◆ The exercise
Please turn each line of the data below into one string in a JSON list, skipping blank lines and leaving out the pictures.

═════ Information supplied

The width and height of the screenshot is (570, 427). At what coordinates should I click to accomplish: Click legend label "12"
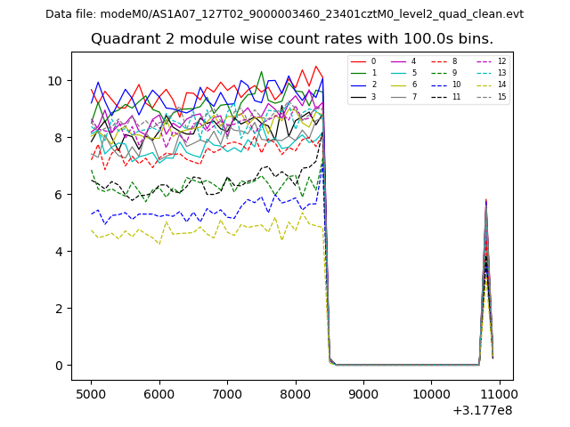[x=501, y=61]
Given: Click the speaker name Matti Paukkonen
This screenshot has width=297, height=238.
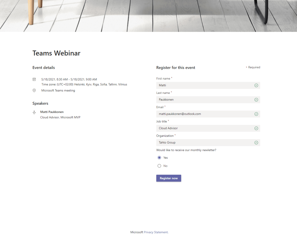Looking at the screenshot, I should click(52, 112).
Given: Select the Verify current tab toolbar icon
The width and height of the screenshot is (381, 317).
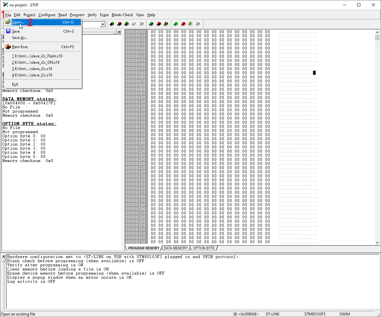Looking at the screenshot, I should tap(126, 24).
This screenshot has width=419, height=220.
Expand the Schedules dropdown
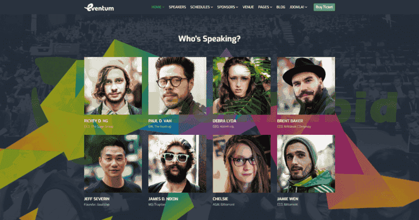click(x=202, y=7)
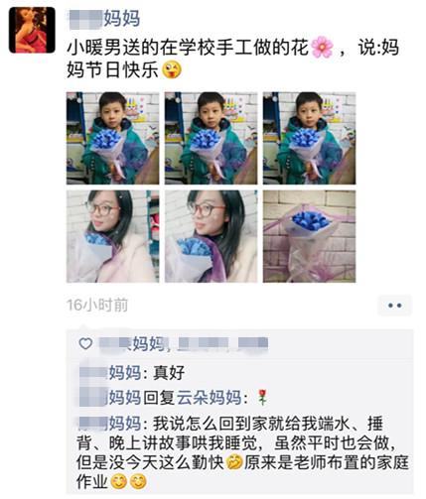Tap the heart like icon
The height and width of the screenshot is (499, 426).
click(x=85, y=344)
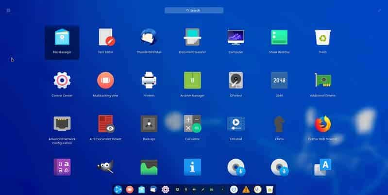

══════════

◆ Full solution
[
  "The width and height of the screenshot is (570, 427). At what coordinates should I click to accomplish: Click legend label \"12\"",
  "[x=501, y=61]",
  "Given: Click the speaker name Matti Paukkonen",
  "This screenshot has width=297, height=238.",
  "Looking at the screenshot, I should click(52, 112).",
  "Given: Select the Verify current tab toolbar icon",
  "The width and height of the screenshot is (381, 317).",
  "Looking at the screenshot, I should tap(126, 24).",
  "This screenshot has width=419, height=220.",
  "Expand the Schedules dropdown",
  "click(x=202, y=7)",
  "Tap the heart like icon",
  "The height and width of the screenshot is (499, 426).",
  "click(x=85, y=344)"
]